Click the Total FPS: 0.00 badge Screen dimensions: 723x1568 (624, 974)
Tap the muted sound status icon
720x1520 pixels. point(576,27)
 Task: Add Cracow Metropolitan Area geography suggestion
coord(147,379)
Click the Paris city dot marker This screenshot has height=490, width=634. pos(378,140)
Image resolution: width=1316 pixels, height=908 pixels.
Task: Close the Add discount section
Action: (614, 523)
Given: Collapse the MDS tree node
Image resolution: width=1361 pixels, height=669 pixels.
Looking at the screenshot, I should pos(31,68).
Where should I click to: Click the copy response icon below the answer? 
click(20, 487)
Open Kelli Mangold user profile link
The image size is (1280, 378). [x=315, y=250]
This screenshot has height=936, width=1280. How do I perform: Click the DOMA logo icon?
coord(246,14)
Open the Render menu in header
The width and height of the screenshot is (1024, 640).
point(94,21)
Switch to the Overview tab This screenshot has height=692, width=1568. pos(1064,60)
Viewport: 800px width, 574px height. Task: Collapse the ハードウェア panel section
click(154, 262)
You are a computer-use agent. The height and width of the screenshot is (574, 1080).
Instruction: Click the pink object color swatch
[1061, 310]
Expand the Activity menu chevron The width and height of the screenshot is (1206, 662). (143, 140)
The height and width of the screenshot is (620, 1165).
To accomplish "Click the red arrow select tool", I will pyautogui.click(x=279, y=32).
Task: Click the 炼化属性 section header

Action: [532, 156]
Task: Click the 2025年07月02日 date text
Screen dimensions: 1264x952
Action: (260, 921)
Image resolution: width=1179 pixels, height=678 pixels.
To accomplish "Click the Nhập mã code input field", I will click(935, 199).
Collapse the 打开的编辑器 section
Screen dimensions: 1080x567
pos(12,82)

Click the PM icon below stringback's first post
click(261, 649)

☆ ☆ ☆

#### BRIEF:
Which of the lines in the listing above include "menu"? Report each of them.

#### ANSWER BOX:
Open the Render menu in header
Expand the Activity menu chevron The width and height of the screenshot is (1206, 662). (143, 140)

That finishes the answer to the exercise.